In the above, the stats were not enabled when the initial issue occurred. Once I reproduce the access issue, I can check the stats again:

cm8040-cluster::*> statistics show -object nfs_exports_access_cache -counter cache_entries_negative|cache_entries_positive|denied|denied_no_eff_rorule|denied_no_rule|denied_no_rorule|denied_wrong_vserver|export_check|indeterminate

Object: nfs_exports_access_cache
Instance: cm8040-cluster-01
Start-time: 2/25/2016 17:35:00
End-time: 2/25/2016 17:50:43
Elapsed-time: 943s

Node: cm8040-cluster-01

    Counter                                                     Value
    -------------------------------- --------------------------------
    cache_entries_negative                                          2
    cache_entries_positive                                          2
    denied                                                          1
    denied_no_eff_rorule                                            0
    denied_no_rorule                                                0
    denied_no_rule                                                  1
    denied_wrong_vserver                                            0
    export_check                                                  160
    indeterminate                                                   0

We can see that the denied_no_rule stat incremented for node1. If the policy rule allows the client but simply denies access:

cm8040-cluster::*> export-policy rule show -vserver nfs -policyname denyhost
             Policy          Rule    Access   Client                RO
Vserver      Name            Index   Protocol Match                 Rule
------------ --------------- ------  -------- --------------------- ---------
nfs          denyhost        1       any      10.61.69.166          any
nfs          denyhost        2       any      10.61.69.167          never
2 entries were displayed.

cm8040-cluster::*> statistics show -object nfs_exports_access_cache -counter cache_entries_negative|cache_entries_positive|denied|denied_no_eff_rorule|denied_no_rule|denied_no_rorule|denied_wrong_vserver|export_check|indeterminate

Object: nfs_exports_access_cache
Instance: cm8040-cluster-01
Start-time: 2/25/2016 17:35:00
End-time: 2/25/2016 18:41:47
Elapsed-time: 4007s

Node: cm8040-cluster-01

    Counter                                                     Value
    -------------------------------- --------------------------------
    cache_entries_negative                                          2
    cache_entries_positive                                          2
    denied                                                          2
    denied_no_eff_rorule                                            0
    denied_no_rorule                                                1
    denied_no_rule                                                  1
    denied_wrong_vserver                                            0
    export_check                                                  714
    indeterminate                                                   0

This time, denied_no_rorule increments when a client attempts access, which means the export policy rule specified the client by name or IP and explicitly denied any access. Now, I have the “what” and “why” questions answered: access denied because of no export policy rule for my client, whether by accident or by design.

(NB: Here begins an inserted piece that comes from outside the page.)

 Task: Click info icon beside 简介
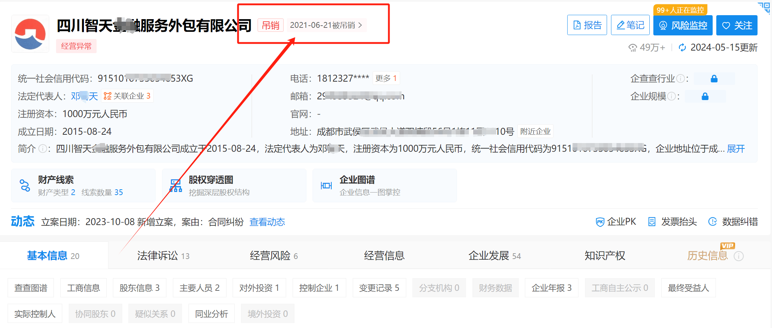tap(42, 149)

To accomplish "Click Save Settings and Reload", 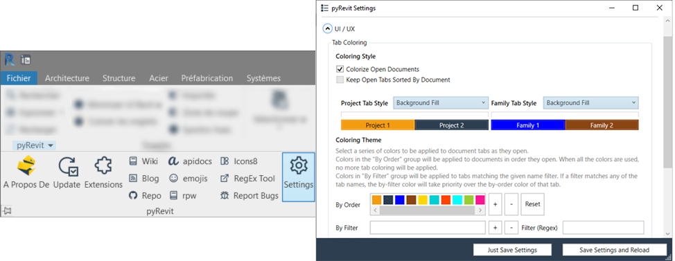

While statistics are great, these numbers don’t tell the full story. For instance, with just the numbers, we don’t know which clients are having access issues, what volumes are affected, and thus, what specific export policies/rules are the culprit. We do know what node is being accessed, however, which is useful.

Using logs to troubleshoot NFS mount issues

We can use statistics to show us that a problem exists. We use logs to discover where the problem lives.

In clustered Data ONTAP, there are a number of log traces that can be enabled to not only gain the same level of functionality as seen in 7-Mode, but also expands on that level of functionality. The downside is that instead of a single option, there are multiple switches to toggle.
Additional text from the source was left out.